Kosmos 400
- Mission type: ASAT target
- COSPAR ID: 1971-020A
- SATCAT no.: 05050

Spacecraft properties
- Spacecraft type: DS-P1-M
- Manufacturer: Yuzhnoye
- Launch mass: 650 kilograms (1,430 lb)

Start of mission
- Launch date: 18 March 1971, 21:45:00 UTC
- Rocket: Kosmos-3M
- Launch site: Plesetsk 132/1

Orbital parameters
- Reference system: Geocentric
- Regime: Low Earth
- Perigee altitude: 990 kilometres (620 mi)
- Apogee altitude: 995 kilometres (618 mi)
- Inclination: 65.8 degrees
- Period: 105 minutes

= Kosmos 400 =

Soviet anti-satellite weapons test target

Kosmos 400 (Космос 400 meaning Cosmos 400), also known as DS-P1-M No.3 was a satellite which was used as a target for tests of anti-satellite weapons.
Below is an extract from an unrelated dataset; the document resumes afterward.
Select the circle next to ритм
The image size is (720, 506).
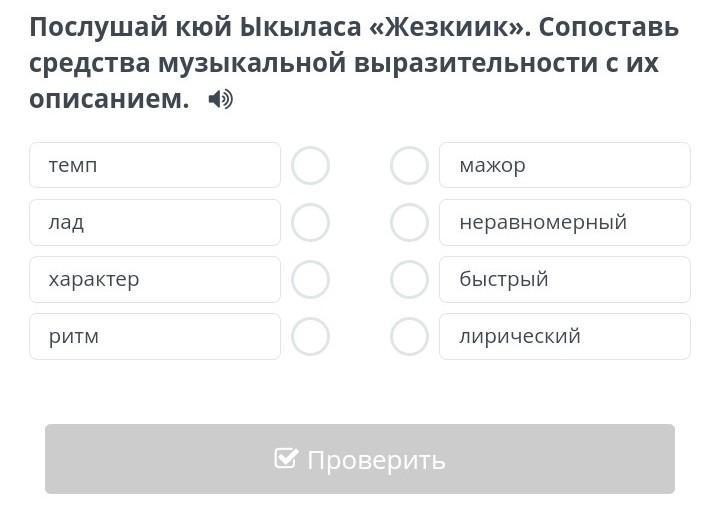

It was launched by the Soviet Union in 1971 as part of the Dnepropetrovsk Sputnik programme, and used as a target for Kosmos 404, as part of the Istrebitel Sputnikov programme.

== Launch ==
It was launched aboard a Kosmos-3M carrier rocket, from Site 132/1 at the Plesetsk Cosmodrome. The launch occurred at 21:45:00 UTC on 18 March 1971.

== Orbit ==
Kosmos 400 was placed into a low Earth orbit with a perigee of 990 km, an apogee of 995 km, 65.8 degrees of inclination, and an orbital period of 105 minutes. It was successfully intercepted and destroyed by Kosmos 404 on 4 April. As of 2009, debris is still in orbit.

Kosmos 400 was the third of the five original DS-P1-M satellites to be launched, of which all but the first were successful. Following the five initial launches the DS-P1-M satellite was replaced with a derivative, Lira.